Zgodnie z przyjętym kompromisem utrzymano mechanizm powiązania wypłat unijnych środków z przestrzeganiem praworządności, ale jednocześnie przyjęto deklarację UE, która pozwala na odroczenie zastosowania mechanizmu o co najmniej 2 lata.
Na ten temat Sputnik rozmawia z prof. Marianem Nogą z Wyższej Szkoły Bankowej we Wrocławiu:
Czy kompromis oznacza zwycięstwo Polski i Węgier w Brukseli? Premier Mateusz Morawiecki podczas wspólnej konferencji prasowej z premierem Węgier Viktorem Orbanem oświadczył, że „negocjacje budżetowe przyniosły nam bardzo dobry rezultat, bardzo dobry budżet”.
— Z komentarzy ekonomistów, publicystów, politologów wyciągnąłem jeden wniosek: po raz kolejny okazało się, że Unia Europejska jest organizacją kulturalną, bo odkąd dyskusje, budżetowe na przykład, gdzie wymagana jest jednomyślność, to po długich negocjacjach wszyscy mówią, że są wygrani.

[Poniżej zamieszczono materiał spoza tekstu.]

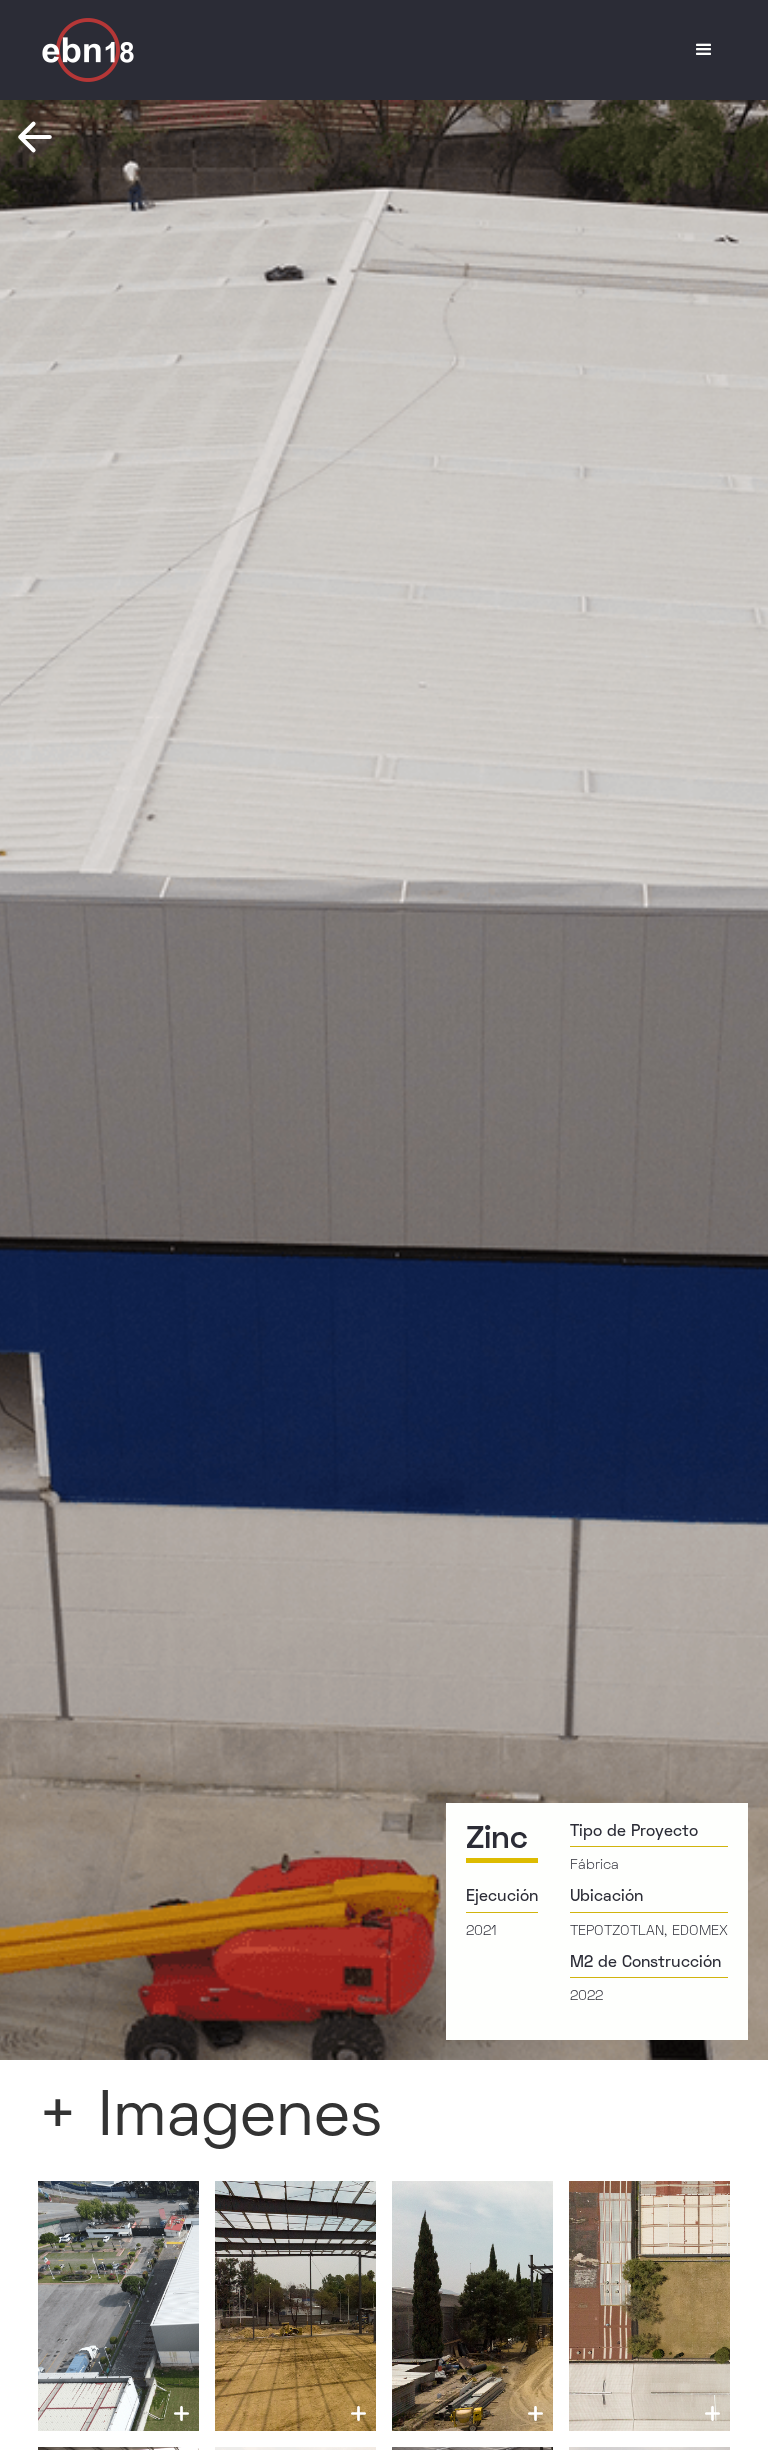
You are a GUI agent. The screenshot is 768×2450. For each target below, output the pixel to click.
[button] (704, 50)
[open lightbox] (118, 2306)
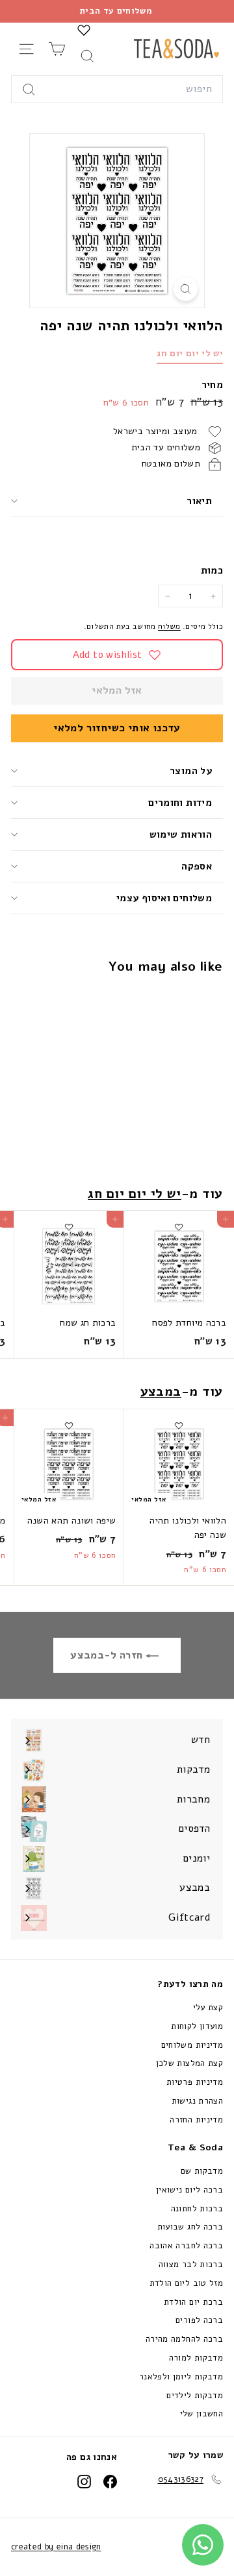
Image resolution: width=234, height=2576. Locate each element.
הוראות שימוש (181, 834)
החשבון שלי (202, 2414)
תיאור (199, 500)
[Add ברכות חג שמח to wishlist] (69, 1227)
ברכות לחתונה (197, 2209)
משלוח (169, 626)
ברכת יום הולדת (193, 2302)
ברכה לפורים (199, 2320)
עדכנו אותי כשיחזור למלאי (117, 728)
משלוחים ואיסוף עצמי (164, 898)
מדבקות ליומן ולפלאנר (181, 2377)
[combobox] (117, 89)
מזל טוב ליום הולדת (186, 2283)
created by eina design (56, 2547)
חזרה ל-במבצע (108, 1655)
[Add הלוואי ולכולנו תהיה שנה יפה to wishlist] (178, 1000)
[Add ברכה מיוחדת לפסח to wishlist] (178, 1227)
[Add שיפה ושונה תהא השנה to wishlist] (69, 1425)
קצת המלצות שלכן (189, 2063)
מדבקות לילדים (194, 2395)
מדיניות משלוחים (192, 2045)
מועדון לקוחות (197, 2026)
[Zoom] (186, 289)
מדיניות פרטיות (194, 2082)
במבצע (161, 1391)
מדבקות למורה (196, 2358)
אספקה (196, 866)
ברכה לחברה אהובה (186, 2246)
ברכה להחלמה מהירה (184, 2339)
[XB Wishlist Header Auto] (84, 30)
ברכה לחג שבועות (190, 2227)
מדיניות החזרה (196, 2120)
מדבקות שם (202, 2171)
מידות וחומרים (179, 802)
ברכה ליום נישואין (189, 2190)
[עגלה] (57, 49)
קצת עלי (208, 2007)
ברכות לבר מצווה (191, 2264)
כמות (212, 570)
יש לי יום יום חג (190, 353)
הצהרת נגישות (197, 2101)
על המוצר (191, 770)
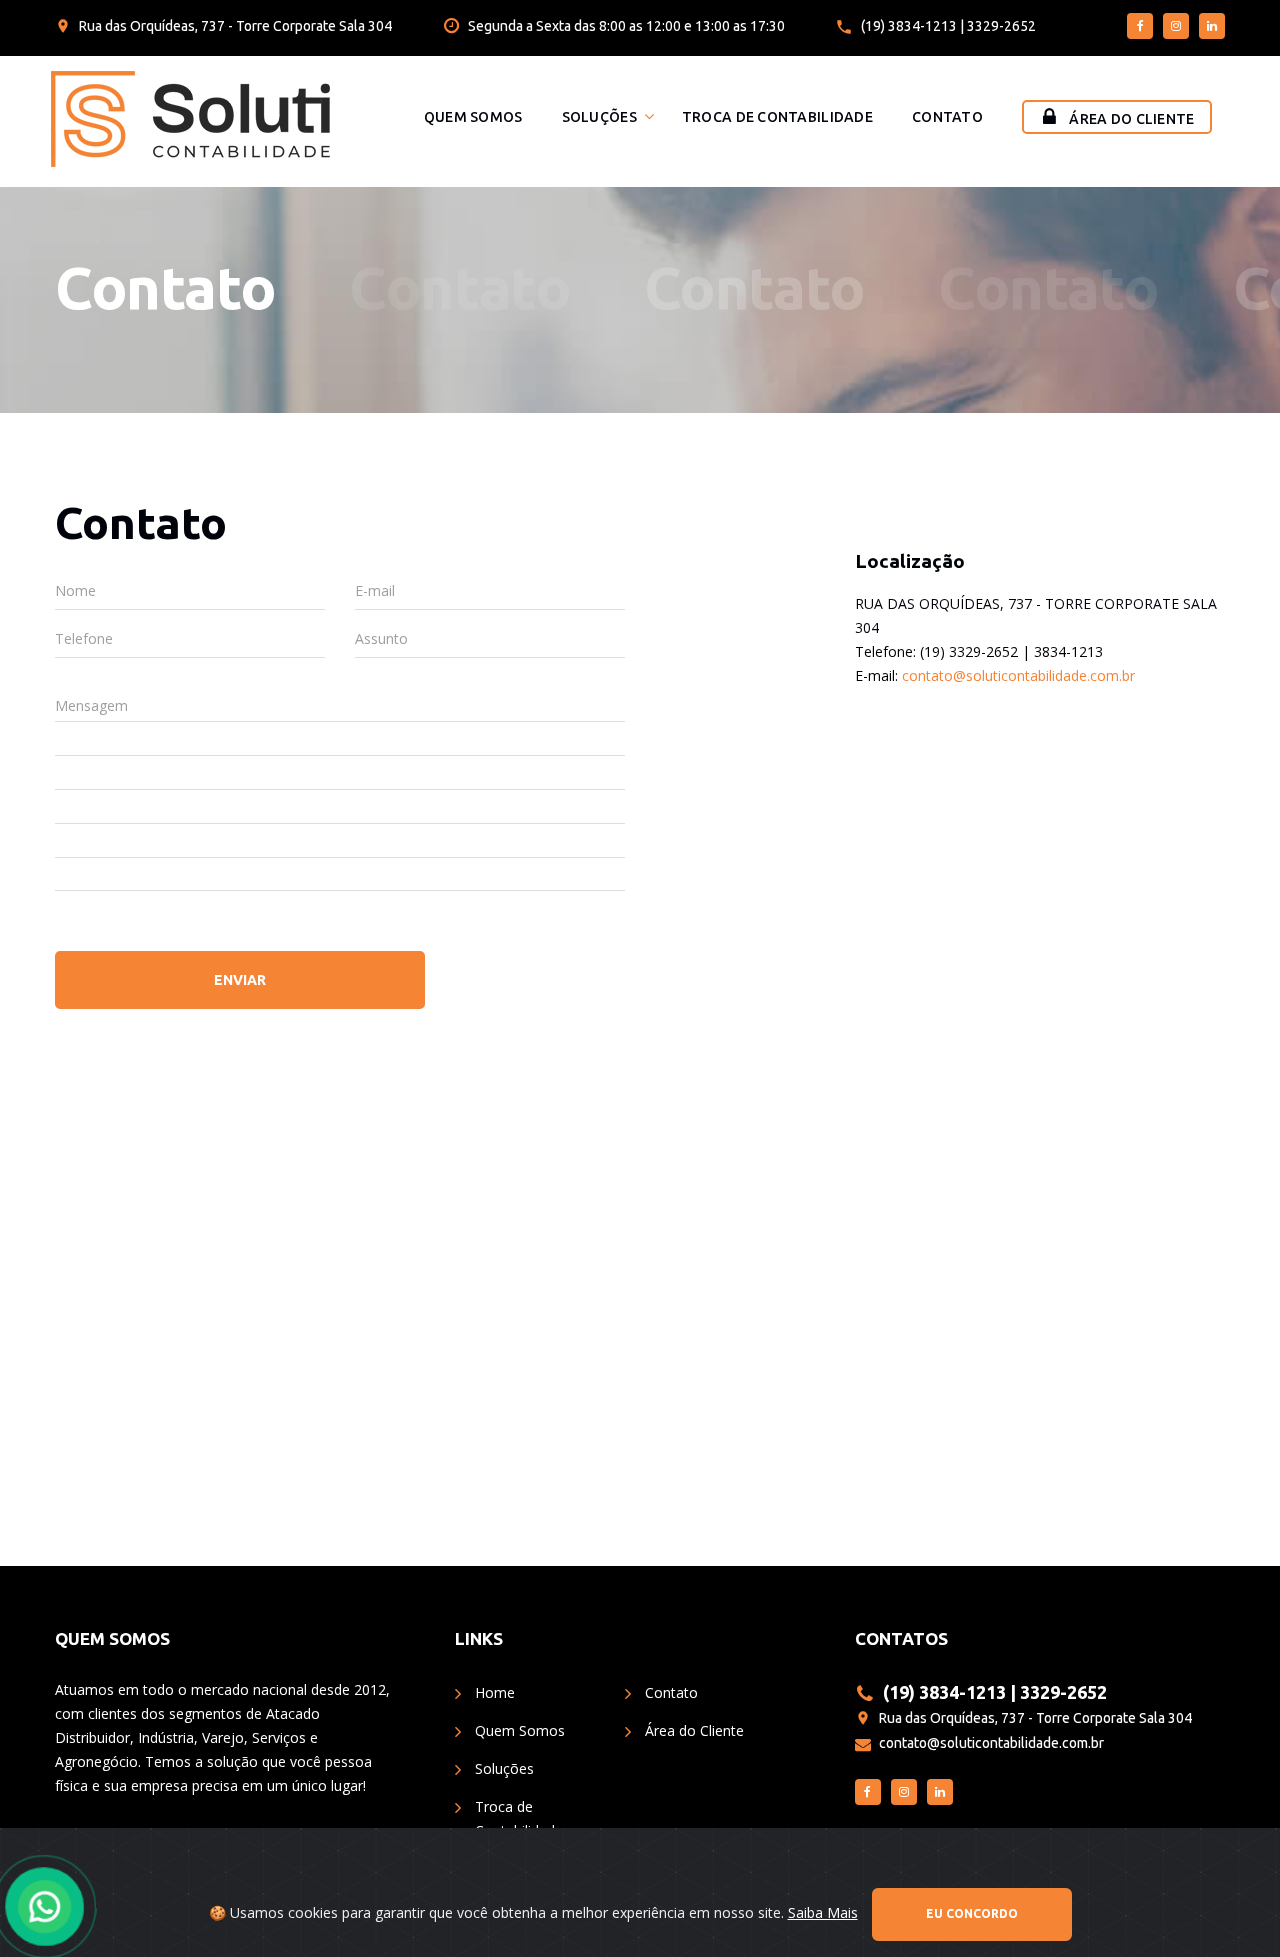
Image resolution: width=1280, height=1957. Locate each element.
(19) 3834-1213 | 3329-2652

Nic nowego się nie stało. Przez 30 lat tego typu negocjacje ogłaszane były, jako zwycięstwa wszystkich. Według mnie mamy typowe francuskie déjà vu. Wszystko było ustalone w lipcu, jak Państwo wiedzą. Wszystko inne to zwykły anturaż. Jest dobra wiadomość dla Polski przede wszystkim dlatego, że nie ominą Polskę środki z Funduszu Odbudowy.
Oczywiście, jak podaje RMF24 łączna suma środków w ramach Funduszu Odbudowy to 750 miliardów euro. Polska może z niego otrzymać 34,2 miliarda euro w postaci kredytów (153 miliardy złotych) i 23,1 miliarda euro (103 miliardy złotych) w postaci bezzwrotnych dotacji.
Czy kompromis zawarty w konkluzji zmienia rozporządzenie UE, jego istoty w sprawie powiązania dostępu do środków unijnych z kwestią praworządności?
— Oczywiście nie zmienia! Nie jestem politologiem, ale proszę zwrócić uwagę, że premier Szwecji mówi, że wygraliśmy. Dania, Holandia mówią to samo. A przecież to są kraje, które ostro wypowiadały się za powiązaniem wydawania pieniędzy z budżetu z praworządnością. Te kraje twierdzą, że konkluzje nie mają mocy prawnej, natomiast rozporządzenie z lipca 2020 roku jest zobowiązujące.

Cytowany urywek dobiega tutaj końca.